Task directions: Report how many lines in the records carry the string "will", and give no further text.

[[ Recorded data, beginning ]]

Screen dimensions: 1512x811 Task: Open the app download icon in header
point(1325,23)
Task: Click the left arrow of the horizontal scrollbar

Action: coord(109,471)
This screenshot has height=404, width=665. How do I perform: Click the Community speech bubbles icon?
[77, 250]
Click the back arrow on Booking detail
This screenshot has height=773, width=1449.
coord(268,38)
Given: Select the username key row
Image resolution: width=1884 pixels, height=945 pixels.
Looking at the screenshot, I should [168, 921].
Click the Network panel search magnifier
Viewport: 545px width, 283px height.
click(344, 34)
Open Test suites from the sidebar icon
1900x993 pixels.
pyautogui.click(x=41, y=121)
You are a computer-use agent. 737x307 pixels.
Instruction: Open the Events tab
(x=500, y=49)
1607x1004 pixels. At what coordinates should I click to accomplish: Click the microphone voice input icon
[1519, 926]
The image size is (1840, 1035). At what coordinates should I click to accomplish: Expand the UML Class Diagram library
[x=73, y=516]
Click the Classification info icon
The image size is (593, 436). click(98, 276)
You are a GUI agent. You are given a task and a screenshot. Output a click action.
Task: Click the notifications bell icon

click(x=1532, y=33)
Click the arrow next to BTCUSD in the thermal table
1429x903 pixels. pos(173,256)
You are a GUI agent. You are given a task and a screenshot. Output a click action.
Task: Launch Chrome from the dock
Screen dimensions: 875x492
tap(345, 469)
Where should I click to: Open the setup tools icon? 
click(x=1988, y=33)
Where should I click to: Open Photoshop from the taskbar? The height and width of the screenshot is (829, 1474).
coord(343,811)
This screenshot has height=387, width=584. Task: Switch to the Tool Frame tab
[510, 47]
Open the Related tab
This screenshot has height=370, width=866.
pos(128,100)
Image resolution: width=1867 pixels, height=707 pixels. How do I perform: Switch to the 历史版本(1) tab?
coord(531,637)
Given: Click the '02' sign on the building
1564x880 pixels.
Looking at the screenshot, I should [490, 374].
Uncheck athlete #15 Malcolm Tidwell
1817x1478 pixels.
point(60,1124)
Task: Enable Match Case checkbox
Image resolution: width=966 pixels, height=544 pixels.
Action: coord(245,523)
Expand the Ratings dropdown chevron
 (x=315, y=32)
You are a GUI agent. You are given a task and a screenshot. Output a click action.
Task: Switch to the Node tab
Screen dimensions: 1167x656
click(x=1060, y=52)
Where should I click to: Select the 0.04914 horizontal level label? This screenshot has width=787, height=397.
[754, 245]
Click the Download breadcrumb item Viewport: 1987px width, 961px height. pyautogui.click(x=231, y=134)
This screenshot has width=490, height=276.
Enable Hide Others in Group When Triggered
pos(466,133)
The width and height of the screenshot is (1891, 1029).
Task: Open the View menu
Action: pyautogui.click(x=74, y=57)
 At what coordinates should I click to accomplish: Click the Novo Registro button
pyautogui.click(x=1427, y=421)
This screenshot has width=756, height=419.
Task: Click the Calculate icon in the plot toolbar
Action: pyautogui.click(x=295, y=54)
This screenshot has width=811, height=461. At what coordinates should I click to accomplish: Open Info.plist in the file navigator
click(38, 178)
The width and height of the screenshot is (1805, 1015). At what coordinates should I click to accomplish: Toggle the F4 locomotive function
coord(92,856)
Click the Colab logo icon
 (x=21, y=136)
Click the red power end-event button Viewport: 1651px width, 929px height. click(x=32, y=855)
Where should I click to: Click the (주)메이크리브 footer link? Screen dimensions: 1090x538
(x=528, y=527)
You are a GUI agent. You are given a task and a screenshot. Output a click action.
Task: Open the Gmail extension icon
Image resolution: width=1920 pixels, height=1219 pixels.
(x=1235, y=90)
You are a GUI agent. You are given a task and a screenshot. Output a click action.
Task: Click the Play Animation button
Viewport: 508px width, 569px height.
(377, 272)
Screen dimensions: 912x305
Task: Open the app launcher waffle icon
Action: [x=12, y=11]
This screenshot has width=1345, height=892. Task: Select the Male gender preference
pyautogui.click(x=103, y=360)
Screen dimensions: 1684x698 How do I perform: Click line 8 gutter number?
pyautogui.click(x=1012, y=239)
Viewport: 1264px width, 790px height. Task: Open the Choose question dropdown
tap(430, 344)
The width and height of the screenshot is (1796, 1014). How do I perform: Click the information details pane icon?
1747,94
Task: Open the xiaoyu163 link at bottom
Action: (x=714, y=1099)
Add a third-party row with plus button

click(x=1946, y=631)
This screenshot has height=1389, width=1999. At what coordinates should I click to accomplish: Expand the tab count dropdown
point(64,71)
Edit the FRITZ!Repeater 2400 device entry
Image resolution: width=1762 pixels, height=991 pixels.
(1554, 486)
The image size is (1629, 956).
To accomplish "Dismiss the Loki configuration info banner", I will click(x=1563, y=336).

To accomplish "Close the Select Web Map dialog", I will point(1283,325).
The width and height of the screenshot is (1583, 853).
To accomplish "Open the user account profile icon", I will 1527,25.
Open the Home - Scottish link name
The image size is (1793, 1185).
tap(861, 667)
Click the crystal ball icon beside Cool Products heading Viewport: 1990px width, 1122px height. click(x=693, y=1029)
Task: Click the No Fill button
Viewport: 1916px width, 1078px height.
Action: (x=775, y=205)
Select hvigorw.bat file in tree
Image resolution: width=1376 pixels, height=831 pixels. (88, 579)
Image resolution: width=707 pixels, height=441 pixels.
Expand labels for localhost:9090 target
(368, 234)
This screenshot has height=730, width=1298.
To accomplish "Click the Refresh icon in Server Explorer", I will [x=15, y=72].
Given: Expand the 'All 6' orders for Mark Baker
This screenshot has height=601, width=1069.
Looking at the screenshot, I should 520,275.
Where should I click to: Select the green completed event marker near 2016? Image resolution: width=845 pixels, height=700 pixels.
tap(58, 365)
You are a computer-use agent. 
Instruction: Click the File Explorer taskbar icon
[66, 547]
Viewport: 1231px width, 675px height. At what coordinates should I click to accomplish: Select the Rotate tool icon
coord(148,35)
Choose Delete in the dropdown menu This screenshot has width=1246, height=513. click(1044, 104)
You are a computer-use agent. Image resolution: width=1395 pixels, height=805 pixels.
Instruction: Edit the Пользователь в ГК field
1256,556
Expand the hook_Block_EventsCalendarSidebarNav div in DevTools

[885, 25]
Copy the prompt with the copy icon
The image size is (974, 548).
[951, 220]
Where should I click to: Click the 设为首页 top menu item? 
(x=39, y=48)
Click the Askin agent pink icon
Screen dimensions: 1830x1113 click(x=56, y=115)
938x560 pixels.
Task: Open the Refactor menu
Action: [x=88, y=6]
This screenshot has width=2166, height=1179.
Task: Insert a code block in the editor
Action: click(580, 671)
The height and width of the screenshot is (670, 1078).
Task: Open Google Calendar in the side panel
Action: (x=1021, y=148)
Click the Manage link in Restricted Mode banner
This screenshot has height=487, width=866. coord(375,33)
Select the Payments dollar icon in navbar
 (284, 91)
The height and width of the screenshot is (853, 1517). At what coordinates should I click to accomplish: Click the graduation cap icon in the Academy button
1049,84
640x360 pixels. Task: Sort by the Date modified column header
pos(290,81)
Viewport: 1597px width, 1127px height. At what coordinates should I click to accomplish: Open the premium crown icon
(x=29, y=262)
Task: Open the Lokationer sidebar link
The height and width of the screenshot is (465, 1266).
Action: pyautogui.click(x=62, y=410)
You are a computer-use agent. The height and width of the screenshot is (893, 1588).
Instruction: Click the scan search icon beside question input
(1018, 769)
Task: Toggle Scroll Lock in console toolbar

[[ Recorded data, end ]]

Written solution: 4